What you should do:
In full and without alteration, output each record given here.
### Provided entries
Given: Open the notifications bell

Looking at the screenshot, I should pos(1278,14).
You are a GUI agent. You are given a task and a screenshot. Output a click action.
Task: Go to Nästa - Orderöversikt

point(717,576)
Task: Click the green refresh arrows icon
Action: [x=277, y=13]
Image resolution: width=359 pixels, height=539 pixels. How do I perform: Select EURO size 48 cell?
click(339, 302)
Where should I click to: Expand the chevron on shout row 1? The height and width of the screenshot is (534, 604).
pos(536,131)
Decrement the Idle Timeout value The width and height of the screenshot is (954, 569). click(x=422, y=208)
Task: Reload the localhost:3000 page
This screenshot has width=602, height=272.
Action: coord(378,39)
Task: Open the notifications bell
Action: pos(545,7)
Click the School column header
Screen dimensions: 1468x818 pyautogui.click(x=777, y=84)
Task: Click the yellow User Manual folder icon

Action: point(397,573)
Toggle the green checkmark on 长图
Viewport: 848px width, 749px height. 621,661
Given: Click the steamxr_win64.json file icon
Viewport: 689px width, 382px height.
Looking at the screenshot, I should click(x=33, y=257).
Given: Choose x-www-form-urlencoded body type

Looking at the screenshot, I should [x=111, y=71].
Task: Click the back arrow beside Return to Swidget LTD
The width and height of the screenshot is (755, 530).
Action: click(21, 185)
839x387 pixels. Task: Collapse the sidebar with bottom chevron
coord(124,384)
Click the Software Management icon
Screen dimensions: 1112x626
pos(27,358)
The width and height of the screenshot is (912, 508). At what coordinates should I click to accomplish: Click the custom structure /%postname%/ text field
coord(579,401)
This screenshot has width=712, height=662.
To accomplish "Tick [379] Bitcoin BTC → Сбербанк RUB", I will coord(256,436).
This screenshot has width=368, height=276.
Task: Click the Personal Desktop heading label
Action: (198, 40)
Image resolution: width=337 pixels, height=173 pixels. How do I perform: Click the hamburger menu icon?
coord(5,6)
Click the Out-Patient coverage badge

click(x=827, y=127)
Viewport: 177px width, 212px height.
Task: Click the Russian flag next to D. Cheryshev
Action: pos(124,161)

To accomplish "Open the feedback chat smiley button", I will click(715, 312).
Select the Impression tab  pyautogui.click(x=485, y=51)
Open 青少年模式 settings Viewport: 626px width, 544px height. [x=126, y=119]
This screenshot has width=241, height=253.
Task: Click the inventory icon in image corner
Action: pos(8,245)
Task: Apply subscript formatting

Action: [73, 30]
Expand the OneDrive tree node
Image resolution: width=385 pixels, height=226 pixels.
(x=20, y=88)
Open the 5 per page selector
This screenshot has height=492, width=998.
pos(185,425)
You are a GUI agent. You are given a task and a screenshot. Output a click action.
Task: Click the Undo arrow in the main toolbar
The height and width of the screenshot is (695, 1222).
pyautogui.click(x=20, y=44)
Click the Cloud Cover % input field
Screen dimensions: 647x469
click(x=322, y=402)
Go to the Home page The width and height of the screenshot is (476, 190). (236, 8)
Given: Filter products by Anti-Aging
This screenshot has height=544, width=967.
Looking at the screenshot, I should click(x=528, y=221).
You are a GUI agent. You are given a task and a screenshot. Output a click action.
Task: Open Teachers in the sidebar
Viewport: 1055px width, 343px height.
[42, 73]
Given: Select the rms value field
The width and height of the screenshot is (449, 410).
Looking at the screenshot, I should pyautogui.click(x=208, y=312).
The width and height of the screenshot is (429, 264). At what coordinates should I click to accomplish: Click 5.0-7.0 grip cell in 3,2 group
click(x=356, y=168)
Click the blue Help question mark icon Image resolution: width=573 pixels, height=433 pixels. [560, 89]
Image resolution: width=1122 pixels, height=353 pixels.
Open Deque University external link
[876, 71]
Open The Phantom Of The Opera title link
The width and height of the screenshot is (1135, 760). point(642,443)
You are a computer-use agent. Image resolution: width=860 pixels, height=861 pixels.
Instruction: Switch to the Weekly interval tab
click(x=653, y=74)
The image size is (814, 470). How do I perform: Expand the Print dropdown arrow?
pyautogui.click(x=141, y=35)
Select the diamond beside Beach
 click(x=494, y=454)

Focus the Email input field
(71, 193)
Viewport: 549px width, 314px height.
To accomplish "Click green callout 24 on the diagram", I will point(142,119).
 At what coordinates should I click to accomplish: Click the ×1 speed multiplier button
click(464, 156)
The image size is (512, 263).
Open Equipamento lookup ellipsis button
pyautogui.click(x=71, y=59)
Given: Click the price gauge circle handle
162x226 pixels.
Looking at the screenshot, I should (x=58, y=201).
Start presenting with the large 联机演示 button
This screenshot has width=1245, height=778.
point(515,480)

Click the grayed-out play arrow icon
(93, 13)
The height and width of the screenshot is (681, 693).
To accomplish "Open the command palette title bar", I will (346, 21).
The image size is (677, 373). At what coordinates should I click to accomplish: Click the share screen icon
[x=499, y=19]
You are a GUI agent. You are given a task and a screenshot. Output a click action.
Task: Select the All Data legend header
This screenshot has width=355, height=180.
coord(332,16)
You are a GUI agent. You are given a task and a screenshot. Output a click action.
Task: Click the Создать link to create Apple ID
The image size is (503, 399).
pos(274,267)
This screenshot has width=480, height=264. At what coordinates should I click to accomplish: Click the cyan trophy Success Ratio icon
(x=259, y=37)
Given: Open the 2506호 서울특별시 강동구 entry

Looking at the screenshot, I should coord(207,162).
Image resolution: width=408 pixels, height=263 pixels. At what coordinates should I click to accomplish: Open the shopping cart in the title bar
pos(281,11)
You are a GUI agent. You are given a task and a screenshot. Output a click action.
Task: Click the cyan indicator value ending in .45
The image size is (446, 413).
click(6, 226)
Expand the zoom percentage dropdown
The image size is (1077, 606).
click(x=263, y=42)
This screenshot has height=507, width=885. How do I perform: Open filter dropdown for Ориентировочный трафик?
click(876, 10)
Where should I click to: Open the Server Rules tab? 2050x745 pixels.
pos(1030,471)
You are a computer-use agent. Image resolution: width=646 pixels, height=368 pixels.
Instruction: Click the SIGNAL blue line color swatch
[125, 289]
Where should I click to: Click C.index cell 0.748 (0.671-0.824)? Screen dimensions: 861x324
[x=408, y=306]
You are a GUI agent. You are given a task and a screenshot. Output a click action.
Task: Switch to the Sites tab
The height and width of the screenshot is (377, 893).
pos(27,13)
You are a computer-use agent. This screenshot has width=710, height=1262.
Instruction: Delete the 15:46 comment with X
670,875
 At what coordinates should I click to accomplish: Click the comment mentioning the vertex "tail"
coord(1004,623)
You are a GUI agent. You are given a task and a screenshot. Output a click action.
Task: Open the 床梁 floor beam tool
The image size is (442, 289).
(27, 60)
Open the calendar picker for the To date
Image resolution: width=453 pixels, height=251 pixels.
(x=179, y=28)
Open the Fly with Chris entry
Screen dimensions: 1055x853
######
Output of the exercise:
Given: Open the notifications bell

Looking at the screenshot, I should pos(1278,14).
You are a GUI agent. You are given a task and a screenshot. Output a click action.
Task: Go to Nästa - Orderöversikt

point(717,576)
Task: Click the green refresh arrows icon
Action: [x=277, y=13]
Image resolution: width=359 pixels, height=539 pixels. How do I perform: Select EURO size 48 cell?
click(339, 302)
Where should I click to: Expand the chevron on shout row 1? The height and width of the screenshot is (534, 604).
pos(536,131)
Decrement the Idle Timeout value The width and height of the screenshot is (954, 569). click(x=422, y=208)
Task: Reload the localhost:3000 page
This screenshot has width=602, height=272.
Action: coord(378,39)
Task: Open the notifications bell
Action: pos(545,7)
Click the School column header
Screen dimensions: 1468x818 pyautogui.click(x=777, y=84)
Task: Click the yellow User Manual folder icon

Action: point(397,573)
Toggle the green checkmark on 长图
Viewport: 848px width, 749px height. 621,661
Given: Click the steamxr_win64.json file icon
Viewport: 689px width, 382px height.
Looking at the screenshot, I should click(x=33, y=257).
Given: Choose x-www-form-urlencoded body type

Looking at the screenshot, I should [x=111, y=71].
Task: Click the back arrow beside Return to Swidget LTD
The width and height of the screenshot is (755, 530).
Action: click(21, 185)
839x387 pixels. Task: Collapse the sidebar with bottom chevron
coord(124,384)
Click the Software Management icon
Screen dimensions: 1112x626
pos(27,358)
The width and height of the screenshot is (912, 508). At what coordinates should I click to accomplish: Click the custom structure /%postname%/ text field
coord(579,401)
This screenshot has width=712, height=662.
To accomplish "Tick [379] Bitcoin BTC → Сбербанк RUB", I will coord(256,436).
This screenshot has width=368, height=276.
Task: Click the Personal Desktop heading label
Action: (198, 40)
Image resolution: width=337 pixels, height=173 pixels. How do I perform: Click the hamburger menu icon?
coord(5,6)
Click the Out-Patient coverage badge

click(x=827, y=127)
Viewport: 177px width, 212px height.
Task: Click the Russian flag next to D. Cheryshev
Action: pos(124,161)

To accomplish "Open the feedback chat smiley button", I will click(715, 312).
Select the Impression tab  pyautogui.click(x=485, y=51)
Open 青少年模式 settings Viewport: 626px width, 544px height. [x=126, y=119]
This screenshot has width=241, height=253.
Task: Click the inventory icon in image corner
Action: pos(8,245)
Task: Apply subscript formatting

Action: [73, 30]
Expand the OneDrive tree node
Image resolution: width=385 pixels, height=226 pixels.
(x=20, y=88)
Open the 5 per page selector
This screenshot has height=492, width=998.
pos(185,425)
You are a GUI agent. You are given a task and a screenshot. Output a click action.
Task: Click the Undo arrow in the main toolbar
The height and width of the screenshot is (695, 1222).
pyautogui.click(x=20, y=44)
Click the Cloud Cover % input field
Screen dimensions: 647x469
click(x=322, y=402)
Go to the Home page The width and height of the screenshot is (476, 190). (236, 8)
Given: Filter products by Anti-Aging
This screenshot has height=544, width=967.
Looking at the screenshot, I should click(x=528, y=221).
You are a GUI agent. You are given a task and a screenshot. Output a click action.
Task: Open Teachers in the sidebar
Viewport: 1055px width, 343px height.
[42, 73]
Given: Select the rms value field
The width and height of the screenshot is (449, 410).
Looking at the screenshot, I should pyautogui.click(x=208, y=312).
The width and height of the screenshot is (429, 264). At what coordinates should I click to accomplish: Click 5.0-7.0 grip cell in 3,2 group
click(x=356, y=168)
Click the blue Help question mark icon Image resolution: width=573 pixels, height=433 pixels. [560, 89]
Image resolution: width=1122 pixels, height=353 pixels.
Open Deque University external link
[876, 71]
Open The Phantom Of The Opera title link
The width and height of the screenshot is (1135, 760). point(642,443)
You are a computer-use agent. Image resolution: width=860 pixels, height=861 pixels.
Instruction: Switch to the Weekly interval tab
click(x=653, y=74)
The image size is (814, 470). How do I perform: Expand the Print dropdown arrow?
pyautogui.click(x=141, y=35)
Select the diamond beside Beach
 click(x=494, y=454)

Focus the Email input field
(71, 193)
Viewport: 549px width, 314px height.
To accomplish "Click green callout 24 on the diagram", I will point(142,119).
 At what coordinates should I click to accomplish: Click the ×1 speed multiplier button
click(464, 156)
The image size is (512, 263).
Open Equipamento lookup ellipsis button
pyautogui.click(x=71, y=59)
Given: Click the price gauge circle handle
162x226 pixels.
Looking at the screenshot, I should (x=58, y=201).
Start presenting with the large 联机演示 button
This screenshot has width=1245, height=778.
point(515,480)

Click the grayed-out play arrow icon
(93, 13)
The height and width of the screenshot is (681, 693).
To accomplish "Open the command palette title bar", I will (346, 21).
The image size is (677, 373). At what coordinates should I click to accomplish: Click the share screen icon
[x=499, y=19]
You are a GUI agent. You are given a task and a screenshot. Output a click action.
Task: Select the All Data legend header
This screenshot has width=355, height=180.
coord(332,16)
You are a GUI agent. You are given a task and a screenshot. Output a click action.
Task: Click the Создать link to create Apple ID
The image size is (503, 399).
pos(274,267)
This screenshot has width=480, height=264. At what coordinates should I click to accomplish: Click the cyan trophy Success Ratio icon
(x=259, y=37)
Given: Open the 2506호 서울특별시 강동구 entry

Looking at the screenshot, I should coord(207,162).
Image resolution: width=408 pixels, height=263 pixels. At what coordinates should I click to accomplish: Open the shopping cart in the title bar
pos(281,11)
You are a GUI agent. You are given a task and a screenshot. Output a click action.
Task: Click the cyan indicator value ending in .45
The image size is (446, 413).
click(6, 226)
Expand the zoom percentage dropdown
The image size is (1077, 606).
click(x=263, y=42)
This screenshot has height=507, width=885. How do I perform: Open filter dropdown for Ориентировочный трафик?
click(876, 10)
Where should I click to: Open the Server Rules tab? 2050x745 pixels.
pos(1030,471)
You are a computer-use agent. Image resolution: width=646 pixels, height=368 pixels.
Instruction: Click the SIGNAL blue line color swatch
[125, 289]
Where should I click to: Click C.index cell 0.748 (0.671-0.824)? Screen dimensions: 861x324
[x=408, y=306]
You are a GUI agent. You are given a task and a screenshot. Output a click action.
Task: Switch to the Sites tab
The height and width of the screenshot is (377, 893).
pos(27,13)
You are a computer-use agent. This screenshot has width=710, height=1262.
Instruction: Delete the 15:46 comment with X
670,875
 At what coordinates should I click to accomplish: Click the comment mentioning the vertex "tail"
coord(1004,623)
You are a GUI agent. You are given a task and a screenshot. Output a click action.
Task: Open the 床梁 floor beam tool
The image size is (442, 289).
(27, 60)
Open the calendar picker for the To date
Image resolution: width=453 pixels, height=251 pixels.
(x=179, y=28)
Open the Fly with Chris entry
Screen dimensions: 1055x853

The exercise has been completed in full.